Security vulnerabilities are found everyday in all kinds of software, and your Ruby on Rails project dependencies are no different. Here's how to check which gems in your Gemfile.lock file have security vulnerabilities.
Even if you haven't touched the code recently you should still check periodically if any of the gems that you're using has been found to have security vulnerabilities.

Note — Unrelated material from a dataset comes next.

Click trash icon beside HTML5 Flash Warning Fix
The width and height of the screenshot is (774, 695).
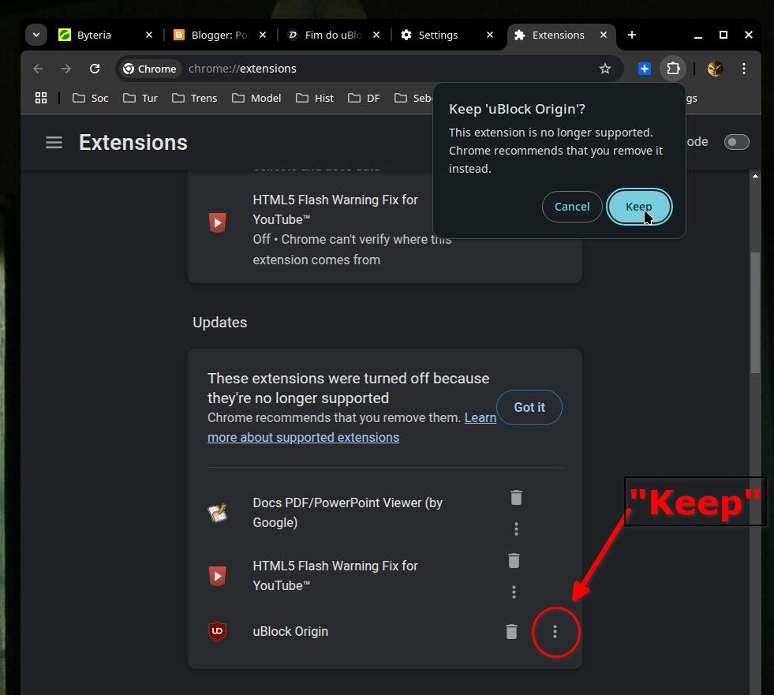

You can check your Gemfile.lock file against the Ruby Advisory Database, a community effort to compile all security advisories that are relevant to Ruby libraries, with the bundler-audit gem.
First, install it:
gem install bundler-audit
And then run it from your project directory (where the Gemfile.lock is located):
bundle-audit
You'll get an output similar to this telling you which of the gems in your Gemfile.lock have known security vulnerabilities and if there's a newer and more secure version:
Name: nokogiri
Version: 1.7.0.1
Advisory: CVE-2016-4658
Criticality: Unknown
URL: https://github.com/sparklemotion/nokogiri/issues/1615
Title: Nokogiri gem contains several vulnerabilities in libxml2 and libxslt
Solution: upgrade to >= 1.7.1
Name: nokogiri
Version: 1.7.0.1
Advisory: CVE-2017-5029
Criticality: Unknown
URL: https://github.com/sparklemotion/nokogiri/issues/1634
Title: Nokogiri gem contains two upstream vulnerabilities in libxslt 1.1.29
Solution: upgrade to >= 1.7.2
Vulnerabilities found!
To not having to do it manually everytime and forget about it you could set it up as a step/task in your CI enviroment.